Burns Masonic connections were further enhanced when he was admitted into this ancient Lodge in 1787.

On 6 February that year, the Prince of Wales was initiated into Freemasonry in the Star and Garter Lodge in London.

Canongate Kilwinning apparently responded to this by calling a meeting with a view to discussing the question of sending their congratulations.

According to tradition, it was at this same meeting that the Master of the Lodge, Ferguson of Craigdarroch, decided to confer upon Burns the title of “Poet-Laureate of the Lodge”.

Burns had already referred to himself as “Laureate” in a piece he wrote on 3 May 1786 in which he wrote:

To phrase you, an” praise you,
Ye ken your LAUREATE scorns:
The Pray’r still, you share still,
Of grateful Minstrel; Burns.

In January 1787, two months before Burns’ inauguration into this Lodge, the Grand Master Mason of Scotland, while attending a Masonic gathering at which Burns was present, proposed a toast to “Caledonia, and “Caledonia’s Bard, Brother Robert Burns.”

Burns’ reaction to this is recorded in a letter to his friend John Ballantine:

As I had no idea such a thing would happen, I was downright thunderstruck, and trembling in every nerve, made the best return in my power.

Just as I had finished, some of the Grand Officers said so loud as I could hear, with a most comforting accent, “Very well indeed!” which set me something to rights again.

Tradition informs us that Burns was subsequently inaugurated as Poet-Laureate of Canongate Kilwinning Lodge, No. 2, on 1 March 1787, an event commemorated in Brother Stewart Watson’s famous painting.

Historians have argued over this point for many years, but that is hardly our concern this evening.

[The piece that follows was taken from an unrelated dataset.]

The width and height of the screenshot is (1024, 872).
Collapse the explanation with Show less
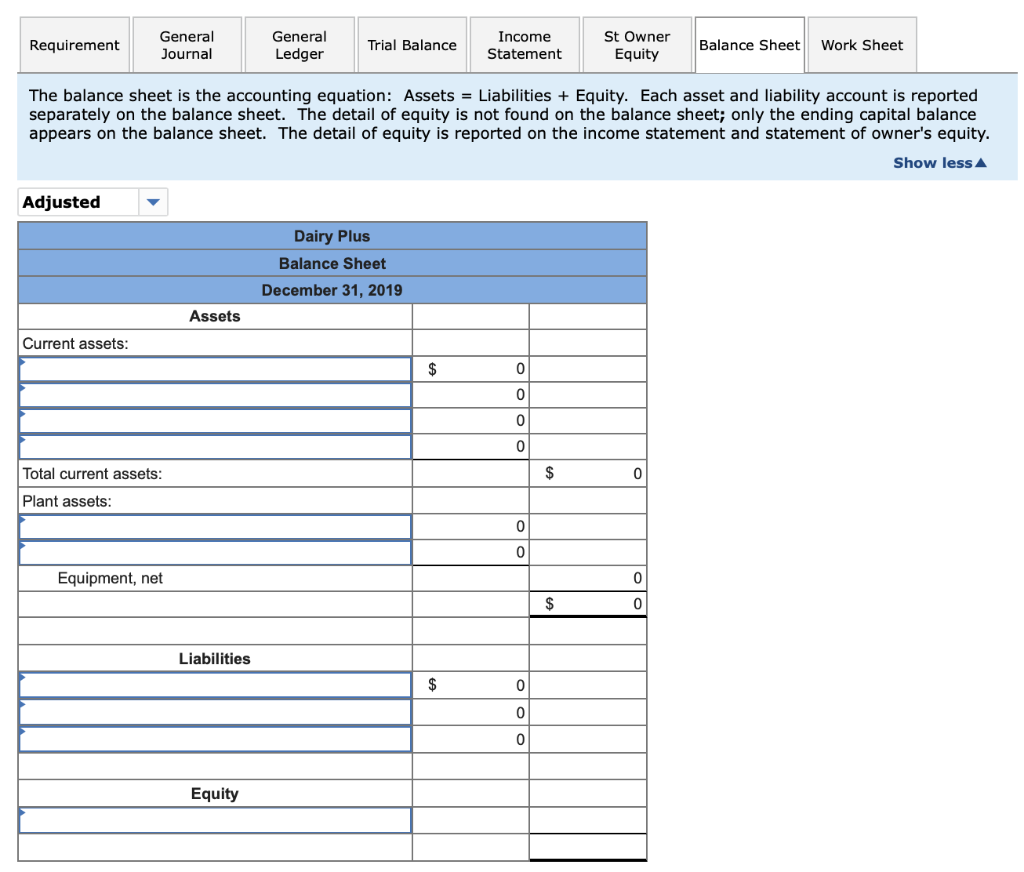938,162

Twenty years later, another working-class poet was to have the same honour bestowed upon him, a title which as the Lodge Minutes apparently record had been in abeyance since the death of the famous Robert Burns.

 

 

Robert Burns, Depute Master Tarbolton Kilwinning St James No. 135. National Galleries Scotland.
IMAGE LINKED:  wikimedia Attribution 4.0 International (CC BY 4.0)

I will now put Robert Burns to one side for the time being, and concentrate, on our other subject for the evening: James Hogg, otherwise known as “The Ettrick Shepherd”.

JAMES HOGG

 

 

James Hogg, Scottish Poet By Charles Rogers – Project Gutenberg’s The Modern Scottish Minstrel, Volumes I-VI., by Various – http://www.gutenberg.org/files/22515/22515-h/vol_ii.html
IMAGE LINKED:  wikimedia Attribution 4.0 International (CC BY 4.0)

James Hogg was born in 1770 in a small farmhouse at Ettrick Hall, Selkirkshire, in the Scottish Borders, to Robert Hogg, a farmer, and his wife Margaret (nee Laidlaw). He was baptised on 9 December.

The farmhouse was situated in a remote spot, between the hills of a sheep farming district. Hogg would later become a great fan of Robert Burns, and as such claimed that he shared the same birthdate, 25 January, as the great Bard.

However, available evidence suggests he was born in late November of 1770. Hogg’s ancestors had been sheep farmers and tenant farmers in the area for generations, and therefore his background ideally placed him in a position to make the struggles of the working class a recurring theme in his later works.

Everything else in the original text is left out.